Reproduce the entries below without changes, starting at the line that contains "Given: Select the hand pan tool" and ending at the line that contains "click(328, 172)", with both of those lines included.

__Listed records__
________________________________________
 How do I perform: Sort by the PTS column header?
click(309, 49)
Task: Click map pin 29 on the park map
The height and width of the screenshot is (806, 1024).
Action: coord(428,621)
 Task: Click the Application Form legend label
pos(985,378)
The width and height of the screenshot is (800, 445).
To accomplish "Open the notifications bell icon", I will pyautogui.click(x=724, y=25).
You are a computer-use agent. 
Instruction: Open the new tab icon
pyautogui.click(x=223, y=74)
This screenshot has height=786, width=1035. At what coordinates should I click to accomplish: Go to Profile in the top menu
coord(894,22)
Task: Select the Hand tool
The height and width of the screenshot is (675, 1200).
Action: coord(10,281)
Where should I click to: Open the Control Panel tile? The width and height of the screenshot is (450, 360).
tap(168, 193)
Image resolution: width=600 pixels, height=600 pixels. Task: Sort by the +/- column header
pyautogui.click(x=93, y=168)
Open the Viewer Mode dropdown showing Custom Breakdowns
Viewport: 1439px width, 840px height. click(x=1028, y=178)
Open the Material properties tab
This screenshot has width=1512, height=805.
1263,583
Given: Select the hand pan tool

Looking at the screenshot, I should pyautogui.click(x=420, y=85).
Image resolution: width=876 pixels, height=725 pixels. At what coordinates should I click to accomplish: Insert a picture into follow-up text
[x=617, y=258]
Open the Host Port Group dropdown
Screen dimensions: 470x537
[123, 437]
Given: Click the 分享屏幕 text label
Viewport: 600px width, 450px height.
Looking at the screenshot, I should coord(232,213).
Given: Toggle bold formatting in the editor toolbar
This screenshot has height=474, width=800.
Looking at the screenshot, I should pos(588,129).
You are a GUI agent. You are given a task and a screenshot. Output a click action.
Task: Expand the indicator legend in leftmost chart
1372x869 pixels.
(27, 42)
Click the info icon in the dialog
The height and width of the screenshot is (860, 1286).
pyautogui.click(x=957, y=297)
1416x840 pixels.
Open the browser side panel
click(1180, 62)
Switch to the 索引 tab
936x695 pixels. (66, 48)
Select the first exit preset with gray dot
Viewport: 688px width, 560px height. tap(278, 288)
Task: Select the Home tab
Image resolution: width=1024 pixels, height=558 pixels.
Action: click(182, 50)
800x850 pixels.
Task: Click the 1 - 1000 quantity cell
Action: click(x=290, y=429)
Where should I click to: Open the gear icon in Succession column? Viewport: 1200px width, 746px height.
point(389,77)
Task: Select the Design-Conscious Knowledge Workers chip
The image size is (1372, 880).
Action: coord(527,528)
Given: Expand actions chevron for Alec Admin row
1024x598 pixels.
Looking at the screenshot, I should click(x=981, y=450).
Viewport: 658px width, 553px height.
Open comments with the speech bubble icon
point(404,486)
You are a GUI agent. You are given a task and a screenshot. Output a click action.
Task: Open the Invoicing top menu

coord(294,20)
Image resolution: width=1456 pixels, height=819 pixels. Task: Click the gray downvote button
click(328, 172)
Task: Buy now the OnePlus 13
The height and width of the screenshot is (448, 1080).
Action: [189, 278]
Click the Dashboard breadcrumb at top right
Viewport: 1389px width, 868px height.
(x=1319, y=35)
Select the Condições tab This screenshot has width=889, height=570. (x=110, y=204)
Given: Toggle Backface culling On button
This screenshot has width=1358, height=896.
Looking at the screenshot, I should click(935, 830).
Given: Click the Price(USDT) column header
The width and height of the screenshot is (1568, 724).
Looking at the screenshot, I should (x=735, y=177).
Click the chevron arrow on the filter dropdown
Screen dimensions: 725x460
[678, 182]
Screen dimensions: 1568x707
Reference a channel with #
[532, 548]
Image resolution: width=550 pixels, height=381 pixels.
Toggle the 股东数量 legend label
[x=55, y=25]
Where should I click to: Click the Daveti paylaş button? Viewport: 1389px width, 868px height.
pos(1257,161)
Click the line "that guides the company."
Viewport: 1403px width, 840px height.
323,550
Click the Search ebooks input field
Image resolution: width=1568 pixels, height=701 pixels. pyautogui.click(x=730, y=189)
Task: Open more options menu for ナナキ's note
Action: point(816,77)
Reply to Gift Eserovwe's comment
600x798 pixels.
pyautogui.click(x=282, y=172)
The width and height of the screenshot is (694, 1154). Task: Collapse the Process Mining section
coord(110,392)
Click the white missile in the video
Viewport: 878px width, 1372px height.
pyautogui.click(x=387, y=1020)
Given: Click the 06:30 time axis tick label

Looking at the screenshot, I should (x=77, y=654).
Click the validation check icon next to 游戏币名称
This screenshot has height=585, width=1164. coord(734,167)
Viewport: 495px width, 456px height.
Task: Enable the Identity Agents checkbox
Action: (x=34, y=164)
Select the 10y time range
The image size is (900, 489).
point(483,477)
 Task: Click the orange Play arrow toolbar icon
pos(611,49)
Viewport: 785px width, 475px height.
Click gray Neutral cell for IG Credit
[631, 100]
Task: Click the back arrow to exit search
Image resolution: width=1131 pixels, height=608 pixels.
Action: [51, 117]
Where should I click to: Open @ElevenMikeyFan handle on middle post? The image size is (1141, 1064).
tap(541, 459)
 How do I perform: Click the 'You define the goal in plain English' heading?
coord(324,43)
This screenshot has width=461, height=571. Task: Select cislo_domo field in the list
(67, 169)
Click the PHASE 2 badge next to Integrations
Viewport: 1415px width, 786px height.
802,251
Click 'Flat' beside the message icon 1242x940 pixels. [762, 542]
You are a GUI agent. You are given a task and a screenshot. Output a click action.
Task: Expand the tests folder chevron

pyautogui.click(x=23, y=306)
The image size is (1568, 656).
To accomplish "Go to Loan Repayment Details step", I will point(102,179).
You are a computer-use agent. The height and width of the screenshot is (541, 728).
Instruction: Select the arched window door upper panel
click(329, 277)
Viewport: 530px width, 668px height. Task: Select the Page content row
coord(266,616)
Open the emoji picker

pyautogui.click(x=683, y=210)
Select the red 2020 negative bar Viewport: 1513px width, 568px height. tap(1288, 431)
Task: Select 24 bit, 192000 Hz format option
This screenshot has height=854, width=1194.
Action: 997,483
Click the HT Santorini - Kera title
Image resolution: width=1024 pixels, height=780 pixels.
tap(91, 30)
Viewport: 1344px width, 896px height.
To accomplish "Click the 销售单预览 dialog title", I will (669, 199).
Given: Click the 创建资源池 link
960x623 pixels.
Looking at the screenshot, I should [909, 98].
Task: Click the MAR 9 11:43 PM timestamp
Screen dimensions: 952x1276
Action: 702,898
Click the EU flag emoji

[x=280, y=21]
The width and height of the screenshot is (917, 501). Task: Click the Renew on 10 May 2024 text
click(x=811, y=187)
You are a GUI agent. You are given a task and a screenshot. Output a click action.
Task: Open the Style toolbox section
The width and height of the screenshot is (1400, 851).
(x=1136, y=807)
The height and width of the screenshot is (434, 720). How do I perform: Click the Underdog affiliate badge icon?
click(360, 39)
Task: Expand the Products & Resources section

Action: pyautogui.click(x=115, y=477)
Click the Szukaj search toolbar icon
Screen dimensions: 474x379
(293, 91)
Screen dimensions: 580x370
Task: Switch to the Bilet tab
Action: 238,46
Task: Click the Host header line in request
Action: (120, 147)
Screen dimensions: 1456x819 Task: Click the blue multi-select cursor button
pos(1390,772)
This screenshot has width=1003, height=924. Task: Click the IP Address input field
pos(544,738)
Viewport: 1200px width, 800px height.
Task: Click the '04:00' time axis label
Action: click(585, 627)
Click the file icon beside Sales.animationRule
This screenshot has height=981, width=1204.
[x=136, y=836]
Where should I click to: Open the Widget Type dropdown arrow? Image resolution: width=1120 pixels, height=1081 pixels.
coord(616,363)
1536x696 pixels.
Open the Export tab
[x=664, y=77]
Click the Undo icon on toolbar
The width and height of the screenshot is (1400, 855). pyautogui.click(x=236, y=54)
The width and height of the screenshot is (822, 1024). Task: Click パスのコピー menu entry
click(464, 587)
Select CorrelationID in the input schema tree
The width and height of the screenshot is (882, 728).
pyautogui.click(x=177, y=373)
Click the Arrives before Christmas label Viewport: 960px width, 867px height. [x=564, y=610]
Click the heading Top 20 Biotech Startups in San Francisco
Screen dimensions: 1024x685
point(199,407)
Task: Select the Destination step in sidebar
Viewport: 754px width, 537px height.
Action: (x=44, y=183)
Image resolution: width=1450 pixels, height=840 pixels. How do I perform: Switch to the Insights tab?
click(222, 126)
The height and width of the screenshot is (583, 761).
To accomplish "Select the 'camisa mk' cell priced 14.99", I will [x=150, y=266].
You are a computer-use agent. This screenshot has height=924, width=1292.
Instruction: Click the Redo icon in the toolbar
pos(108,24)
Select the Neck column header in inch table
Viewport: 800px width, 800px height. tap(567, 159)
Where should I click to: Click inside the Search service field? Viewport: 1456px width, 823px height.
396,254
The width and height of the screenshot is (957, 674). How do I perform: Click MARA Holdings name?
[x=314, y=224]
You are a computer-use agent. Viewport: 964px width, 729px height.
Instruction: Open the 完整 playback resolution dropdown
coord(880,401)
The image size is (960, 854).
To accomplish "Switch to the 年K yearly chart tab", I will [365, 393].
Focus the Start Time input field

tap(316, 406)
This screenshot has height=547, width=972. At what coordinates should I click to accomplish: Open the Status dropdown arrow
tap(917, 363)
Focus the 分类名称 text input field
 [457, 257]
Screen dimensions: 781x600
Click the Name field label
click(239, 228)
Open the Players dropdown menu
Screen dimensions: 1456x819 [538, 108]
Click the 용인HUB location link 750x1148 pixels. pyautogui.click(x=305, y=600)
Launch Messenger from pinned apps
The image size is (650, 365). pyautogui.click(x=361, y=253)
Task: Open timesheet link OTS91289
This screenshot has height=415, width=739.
________________________________________
__Response below__
Given: Select the hand pan tool

Looking at the screenshot, I should pyautogui.click(x=420, y=85).
Image resolution: width=876 pixels, height=725 pixels. At what coordinates should I click to accomplish: Insert a picture into follow-up text
[x=617, y=258]
Open the Host Port Group dropdown
Screen dimensions: 470x537
[123, 437]
Given: Click the 分享屏幕 text label
Viewport: 600px width, 450px height.
Looking at the screenshot, I should coord(232,213).
Given: Toggle bold formatting in the editor toolbar
This screenshot has height=474, width=800.
Looking at the screenshot, I should pos(588,129).
You are a GUI agent. You are given a task and a screenshot. Output a click action.
Task: Expand the indicator legend in leftmost chart
1372x869 pixels.
(27, 42)
Click the info icon in the dialog
The height and width of the screenshot is (860, 1286).
pyautogui.click(x=957, y=297)
1416x840 pixels.
Open the browser side panel
click(1180, 62)
Switch to the 索引 tab
936x695 pixels. (66, 48)
Select the first exit preset with gray dot
Viewport: 688px width, 560px height. tap(278, 288)
Task: Select the Home tab
Image resolution: width=1024 pixels, height=558 pixels.
Action: click(182, 50)
800x850 pixels.
Task: Click the 1 - 1000 quantity cell
Action: click(x=290, y=429)
Where should I click to: Open the gear icon in Succession column? Viewport: 1200px width, 746px height.
point(389,77)
Task: Select the Design-Conscious Knowledge Workers chip
The image size is (1372, 880).
Action: coord(527,528)
Given: Expand actions chevron for Alec Admin row
1024x598 pixels.
Looking at the screenshot, I should click(x=981, y=450).
Viewport: 658px width, 553px height.
Open comments with the speech bubble icon
point(404,486)
You are a GUI agent. You are given a task and a screenshot. Output a click action.
Task: Open the Invoicing top menu

coord(294,20)
Image resolution: width=1456 pixels, height=819 pixels. Task: Click the gray downvote button
click(328, 172)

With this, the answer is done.